Below are the information of my `gpuDevice`
CUDADevice with properties:
Name: 'GeForce GTX 1050'
Index: 1
ComputeCapability: '6.1'
SupportsDouble: 1
DriverVersion: 9.2000
ToolkitVersion: 9.1000
MaxThreadsPerBlock: 1024
MaxShmemPerBlock: 49152
MaxThreadBlockSize: [1024 1024 64]
MaxGridSize: [2.1475e+09 65535 65535]
SIMDWidth: 32
TotalMemory: 4.2950e+09
AvailableMemory: 3.4635e+09
MultiprocessorCount: 5
ClockRateKHz: 1493000
ComputeMode: 'Default'
GPUOverlapsTransfers: 1
KernelExecutionTimeout: 1
CanMapHostMemory: 1
DeviceSupported: 1
DeviceSelected: 1
And this is my code
latest_index =0;
for i=1:6
load (strcat('newDataset', int2str(i), '.mat'));
len =length(vehicleDataset.imageFilename);
for j=1:len
filename = vehicleDataset.imageFilename{j};
latest_index=latest_index+1;
fulldata.imageFilename{latest_index} = filename;
fulldata.vehicle{latest_index} = vehicleDataset.vehicle{j};
end
end
trainingDataTable = table(fulldata.imageFilename', fulldata.vehicle');
trainingDataTable.Properties.VariableNames = {'imageFilename','vehicle'};
data.trainingDataTable = trainingDataTable;
trainingDataTable(1:4,:)
% Split data into a training and test set.

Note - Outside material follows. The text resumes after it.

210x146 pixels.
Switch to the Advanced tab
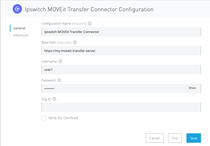[x=21, y=35]
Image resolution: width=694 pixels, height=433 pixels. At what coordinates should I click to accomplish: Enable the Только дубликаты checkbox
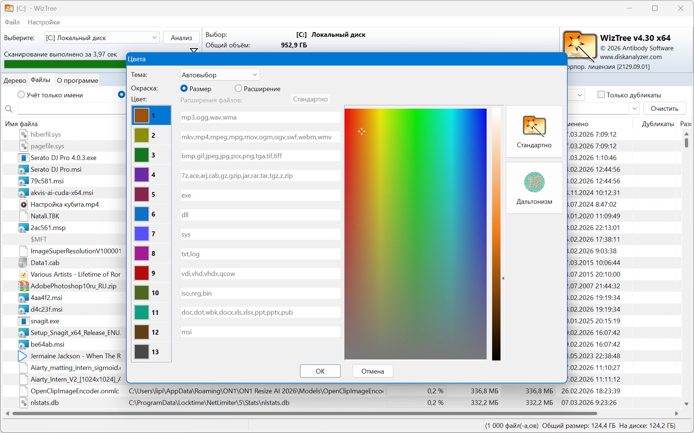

idx = floor(0.6 * height(trainingDataTable));
trainingData = trainingDataTable(1:idx,:);
testData = trainingDataTable(idx:end,:);
% Create image input layer.
inputLayer = imageInputLayer([32 32 3]);
% Define the convolutional layer parameters.
filterSize = [3 3];
numFilters = 64;
% Create the middle layers.
middleLayers = [
convolution2dLayer(filterSize, numFilters, 'Padding', 1)
reluLayer()
convolution2dLayer(filterSize, numFilters, 'Padding', 1)
reluLayer()
maxPooling2dLayer(3, 'Stride',2)
];
finalLayers = [
fullyConnectedLayer(128)
% Add a ReLU non-linearity.
reluLayer()
fullyConnectedLayer(width(trainingDataTable))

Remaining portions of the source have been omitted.